| What the task requires |
Could you update the records below so that every "Find the location of" reads "Locate", with nothing else changed?
+++ Record set
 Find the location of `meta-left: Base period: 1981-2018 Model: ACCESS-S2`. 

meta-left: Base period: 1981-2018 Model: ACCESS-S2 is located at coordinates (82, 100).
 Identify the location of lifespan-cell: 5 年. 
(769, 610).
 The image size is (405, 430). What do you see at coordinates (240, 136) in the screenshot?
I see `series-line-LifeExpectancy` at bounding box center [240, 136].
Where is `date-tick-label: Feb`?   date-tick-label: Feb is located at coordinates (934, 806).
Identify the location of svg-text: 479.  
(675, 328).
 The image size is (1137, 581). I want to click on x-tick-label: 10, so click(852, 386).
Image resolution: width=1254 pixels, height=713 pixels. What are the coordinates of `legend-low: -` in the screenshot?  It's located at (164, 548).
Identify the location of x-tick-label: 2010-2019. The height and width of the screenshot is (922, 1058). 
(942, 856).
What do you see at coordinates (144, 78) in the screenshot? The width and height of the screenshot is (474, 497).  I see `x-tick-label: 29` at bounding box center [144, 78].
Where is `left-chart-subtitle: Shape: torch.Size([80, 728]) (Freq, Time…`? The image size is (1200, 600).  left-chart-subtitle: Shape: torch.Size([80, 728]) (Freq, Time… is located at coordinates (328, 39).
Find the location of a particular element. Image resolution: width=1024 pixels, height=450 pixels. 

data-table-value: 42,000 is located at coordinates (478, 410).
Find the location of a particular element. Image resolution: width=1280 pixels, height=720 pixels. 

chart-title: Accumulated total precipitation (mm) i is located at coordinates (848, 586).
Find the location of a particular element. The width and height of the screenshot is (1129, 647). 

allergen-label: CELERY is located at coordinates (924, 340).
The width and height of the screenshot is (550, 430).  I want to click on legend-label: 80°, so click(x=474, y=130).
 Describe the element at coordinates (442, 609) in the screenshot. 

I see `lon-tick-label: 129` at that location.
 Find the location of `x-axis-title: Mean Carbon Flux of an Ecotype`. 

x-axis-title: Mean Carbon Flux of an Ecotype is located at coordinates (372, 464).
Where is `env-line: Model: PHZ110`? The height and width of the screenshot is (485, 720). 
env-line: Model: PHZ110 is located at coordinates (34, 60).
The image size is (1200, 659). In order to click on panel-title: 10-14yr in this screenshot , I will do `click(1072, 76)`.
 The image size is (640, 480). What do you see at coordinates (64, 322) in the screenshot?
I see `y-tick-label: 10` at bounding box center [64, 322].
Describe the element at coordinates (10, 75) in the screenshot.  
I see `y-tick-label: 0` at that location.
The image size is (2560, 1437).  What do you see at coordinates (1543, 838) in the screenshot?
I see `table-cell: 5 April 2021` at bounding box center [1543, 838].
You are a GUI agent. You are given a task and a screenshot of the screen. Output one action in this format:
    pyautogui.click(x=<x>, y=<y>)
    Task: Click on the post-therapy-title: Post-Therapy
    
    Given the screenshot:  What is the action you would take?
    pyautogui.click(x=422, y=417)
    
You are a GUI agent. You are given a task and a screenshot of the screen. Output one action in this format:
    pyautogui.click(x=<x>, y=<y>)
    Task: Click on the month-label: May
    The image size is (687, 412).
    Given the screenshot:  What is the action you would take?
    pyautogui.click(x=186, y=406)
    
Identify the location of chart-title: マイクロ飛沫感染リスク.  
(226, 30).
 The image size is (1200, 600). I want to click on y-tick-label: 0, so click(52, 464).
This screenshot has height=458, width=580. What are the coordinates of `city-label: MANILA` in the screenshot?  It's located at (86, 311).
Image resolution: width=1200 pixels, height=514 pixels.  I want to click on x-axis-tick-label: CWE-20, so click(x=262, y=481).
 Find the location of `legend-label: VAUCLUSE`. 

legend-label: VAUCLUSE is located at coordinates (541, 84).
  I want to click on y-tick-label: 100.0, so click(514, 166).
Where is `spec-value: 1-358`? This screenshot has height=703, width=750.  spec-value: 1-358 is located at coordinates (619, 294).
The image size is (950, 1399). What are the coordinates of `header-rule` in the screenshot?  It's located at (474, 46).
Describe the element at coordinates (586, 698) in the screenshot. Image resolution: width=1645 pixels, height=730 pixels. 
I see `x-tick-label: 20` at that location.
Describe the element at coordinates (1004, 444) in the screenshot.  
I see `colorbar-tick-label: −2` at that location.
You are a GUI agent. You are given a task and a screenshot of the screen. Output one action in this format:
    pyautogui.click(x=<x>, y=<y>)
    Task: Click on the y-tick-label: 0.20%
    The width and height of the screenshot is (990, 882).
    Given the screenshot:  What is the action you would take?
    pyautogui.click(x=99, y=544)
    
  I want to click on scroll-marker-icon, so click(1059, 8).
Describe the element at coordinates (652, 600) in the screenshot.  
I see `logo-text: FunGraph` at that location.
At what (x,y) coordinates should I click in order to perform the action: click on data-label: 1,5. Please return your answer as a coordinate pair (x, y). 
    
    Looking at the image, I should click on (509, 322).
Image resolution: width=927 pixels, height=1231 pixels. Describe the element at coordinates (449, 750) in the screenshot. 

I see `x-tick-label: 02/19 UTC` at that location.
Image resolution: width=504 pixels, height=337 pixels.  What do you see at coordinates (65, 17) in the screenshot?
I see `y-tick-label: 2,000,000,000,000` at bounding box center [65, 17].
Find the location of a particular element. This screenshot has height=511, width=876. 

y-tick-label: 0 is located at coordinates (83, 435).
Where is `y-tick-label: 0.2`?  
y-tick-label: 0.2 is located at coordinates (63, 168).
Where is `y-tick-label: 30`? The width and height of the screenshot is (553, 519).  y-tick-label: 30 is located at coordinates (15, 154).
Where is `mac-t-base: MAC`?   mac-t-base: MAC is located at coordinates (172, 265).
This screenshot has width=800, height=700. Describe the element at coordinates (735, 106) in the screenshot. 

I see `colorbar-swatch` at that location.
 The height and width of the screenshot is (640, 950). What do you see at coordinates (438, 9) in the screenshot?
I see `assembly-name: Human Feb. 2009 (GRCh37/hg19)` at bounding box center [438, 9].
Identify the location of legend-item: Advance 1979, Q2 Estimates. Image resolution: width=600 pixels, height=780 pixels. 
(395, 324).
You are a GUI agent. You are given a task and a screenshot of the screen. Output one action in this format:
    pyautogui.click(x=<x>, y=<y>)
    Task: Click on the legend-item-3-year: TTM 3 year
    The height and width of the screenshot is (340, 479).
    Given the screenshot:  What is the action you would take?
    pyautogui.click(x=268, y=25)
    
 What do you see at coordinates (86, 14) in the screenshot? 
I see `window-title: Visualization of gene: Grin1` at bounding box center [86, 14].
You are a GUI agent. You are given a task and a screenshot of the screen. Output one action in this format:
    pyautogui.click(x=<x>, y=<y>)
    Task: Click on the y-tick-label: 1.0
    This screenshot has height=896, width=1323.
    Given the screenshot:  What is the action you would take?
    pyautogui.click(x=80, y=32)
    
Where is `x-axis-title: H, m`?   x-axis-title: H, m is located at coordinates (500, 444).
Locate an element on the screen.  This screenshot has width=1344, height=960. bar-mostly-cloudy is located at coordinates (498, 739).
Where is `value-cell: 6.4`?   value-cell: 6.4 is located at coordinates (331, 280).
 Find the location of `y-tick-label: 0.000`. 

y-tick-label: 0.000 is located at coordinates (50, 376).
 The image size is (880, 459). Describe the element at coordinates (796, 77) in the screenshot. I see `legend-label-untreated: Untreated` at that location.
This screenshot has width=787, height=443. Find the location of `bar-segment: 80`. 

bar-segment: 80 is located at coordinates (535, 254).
++++++
| Result |
 Locate `meta-left: Base period: 1981-2018 Model: ACCESS-S2`. 

meta-left: Base period: 1981-2018 Model: ACCESS-S2 is located at coordinates (82, 100).
 Identify the location of lifespan-cell: 5 年. 
(769, 610).
 The image size is (405, 430). What do you see at coordinates (240, 136) in the screenshot?
I see `series-line-LifeExpectancy` at bounding box center [240, 136].
Where is `date-tick-label: Feb`?   date-tick-label: Feb is located at coordinates (934, 806).
Identify the location of svg-text: 479.  
(675, 328).
 The image size is (1137, 581). I want to click on x-tick-label: 10, so click(852, 386).
Image resolution: width=1254 pixels, height=713 pixels. What are the coordinates of `legend-low: -` in the screenshot?  It's located at (164, 548).
Identify the location of x-tick-label: 2010-2019. The height and width of the screenshot is (922, 1058). 
(942, 856).
What do you see at coordinates (144, 78) in the screenshot? The width and height of the screenshot is (474, 497).  I see `x-tick-label: 29` at bounding box center [144, 78].
Where is `left-chart-subtitle: Shape: torch.Size([80, 728]) (Freq, Time…`? The image size is (1200, 600).  left-chart-subtitle: Shape: torch.Size([80, 728]) (Freq, Time… is located at coordinates (328, 39).
Locate a particular element. Image resolution: width=1024 pixels, height=450 pixels. 

data-table-value: 42,000 is located at coordinates (478, 410).
Locate a particular element. Image resolution: width=1280 pixels, height=720 pixels. 

chart-title: Accumulated total precipitation (mm) i is located at coordinates (848, 586).
Locate a particular element. The width and height of the screenshot is (1129, 647). 

allergen-label: CELERY is located at coordinates (924, 340).
The width and height of the screenshot is (550, 430).  I want to click on legend-label: 80°, so click(x=474, y=130).
 Describe the element at coordinates (442, 609) in the screenshot. 

I see `lon-tick-label: 129` at that location.
 Locate `x-axis-title: Mean Carbon Flux of an Ecotype`. 

x-axis-title: Mean Carbon Flux of an Ecotype is located at coordinates (372, 464).
Where is `env-line: Model: PHZ110`? The height and width of the screenshot is (485, 720). 
env-line: Model: PHZ110 is located at coordinates (34, 60).
The image size is (1200, 659). In order to click on panel-title: 10-14yr in this screenshot , I will do `click(1072, 76)`.
 The image size is (640, 480). What do you see at coordinates (64, 322) in the screenshot?
I see `y-tick-label: 10` at bounding box center [64, 322].
Describe the element at coordinates (10, 75) in the screenshot.  
I see `y-tick-label: 0` at that location.
The image size is (2560, 1437).  What do you see at coordinates (1543, 838) in the screenshot?
I see `table-cell: 5 April 2021` at bounding box center [1543, 838].
You are a GUI agent. You are given a task and a screenshot of the screen. Output one action in this format:
    pyautogui.click(x=<x>, y=<y>)
    Task: Click on the post-therapy-title: Post-Therapy
    
    Given the screenshot:  What is the action you would take?
    pyautogui.click(x=422, y=417)
    
You are a GUI agent. You are given a task and a screenshot of the screen. Output one action in this format:
    pyautogui.click(x=<x>, y=<y>)
    Task: Click on the month-label: May
    The image size is (687, 412).
    Given the screenshot:  What is the action you would take?
    pyautogui.click(x=186, y=406)
    
Identify the location of chart-title: マイクロ飛沫感染リスク.  
(226, 30).
 The image size is (1200, 600). I want to click on y-tick-label: 0, so click(52, 464).
This screenshot has height=458, width=580. What are the coordinates of `city-label: MANILA` in the screenshot?  It's located at (86, 311).
Image resolution: width=1200 pixels, height=514 pixels.  I want to click on x-axis-tick-label: CWE-20, so click(x=262, y=481).
 Locate `legend-label: VAUCLUSE`. 

legend-label: VAUCLUSE is located at coordinates (541, 84).
  I want to click on y-tick-label: 100.0, so click(514, 166).
Where is `spec-value: 1-358`? This screenshot has height=703, width=750.  spec-value: 1-358 is located at coordinates (619, 294).
The image size is (950, 1399). What are the coordinates of `header-rule` in the screenshot?  It's located at (474, 46).
Describe the element at coordinates (586, 698) in the screenshot. Image resolution: width=1645 pixels, height=730 pixels. 
I see `x-tick-label: 20` at that location.
Describe the element at coordinates (1004, 444) in the screenshot.  
I see `colorbar-tick-label: −2` at that location.
You are a GUI agent. You are given a task and a screenshot of the screen. Output one action in this format:
    pyautogui.click(x=<x>, y=<y>)
    Task: Click on the y-tick-label: 0.20%
    The width and height of the screenshot is (990, 882).
    Given the screenshot:  What is the action you would take?
    pyautogui.click(x=99, y=544)
    
  I want to click on scroll-marker-icon, so click(1059, 8).
Describe the element at coordinates (652, 600) in the screenshot.  
I see `logo-text: FunGraph` at that location.
At what (x,y) coordinates should I click in order to perform the action: click on data-label: 1,5. Please return your answer as a coordinate pair (x, y). 
    
    Looking at the image, I should click on (509, 322).
Image resolution: width=927 pixels, height=1231 pixels. Describe the element at coordinates (449, 750) in the screenshot. 

I see `x-tick-label: 02/19 UTC` at that location.
Image resolution: width=504 pixels, height=337 pixels.  What do you see at coordinates (65, 17) in the screenshot?
I see `y-tick-label: 2,000,000,000,000` at bounding box center [65, 17].
Locate a particular element. This screenshot has height=511, width=876. 

y-tick-label: 0 is located at coordinates (83, 435).
Where is `y-tick-label: 0.2`?  
y-tick-label: 0.2 is located at coordinates (63, 168).
Where is `y-tick-label: 30`? The width and height of the screenshot is (553, 519).  y-tick-label: 30 is located at coordinates (15, 154).
Where is `mac-t-base: MAC`?   mac-t-base: MAC is located at coordinates (172, 265).
This screenshot has width=800, height=700. Describe the element at coordinates (735, 106) in the screenshot. 

I see `colorbar-swatch` at that location.
 The height and width of the screenshot is (640, 950). What do you see at coordinates (438, 9) in the screenshot?
I see `assembly-name: Human Feb. 2009 (GRCh37/hg19)` at bounding box center [438, 9].
Identify the location of legend-item: Advance 1979, Q2 Estimates. Image resolution: width=600 pixels, height=780 pixels. 
(395, 324).
You are a GUI agent. You are given a task and a screenshot of the screen. Output one action in this format:
    pyautogui.click(x=<x>, y=<y>)
    Task: Click on the legend-item-3-year: TTM 3 year
    The height and width of the screenshot is (340, 479).
    Given the screenshot:  What is the action you would take?
    pyautogui.click(x=268, y=25)
    
 What do you see at coordinates (86, 14) in the screenshot? 
I see `window-title: Visualization of gene: Grin1` at bounding box center [86, 14].
You are a GUI agent. You are given a task and a screenshot of the screen. Output one action in this format:
    pyautogui.click(x=<x>, y=<y>)
    Task: Click on the y-tick-label: 1.0
    This screenshot has height=896, width=1323.
    Given the screenshot:  What is the action you would take?
    pyautogui.click(x=80, y=32)
    
Where is `x-axis-title: H, m`?   x-axis-title: H, m is located at coordinates (500, 444).
Locate an element on the screen.  This screenshot has width=1344, height=960. bar-mostly-cloudy is located at coordinates (498, 739).
Where is `value-cell: 6.4`?   value-cell: 6.4 is located at coordinates (331, 280).
 Locate `y-tick-label: 0.000`. 

y-tick-label: 0.000 is located at coordinates (50, 376).
 The image size is (880, 459). Describe the element at coordinates (796, 77) in the screenshot. I see `legend-label-untreated: Untreated` at that location.
This screenshot has width=787, height=443. Locate `bar-segment: 80`. 

bar-segment: 80 is located at coordinates (535, 254).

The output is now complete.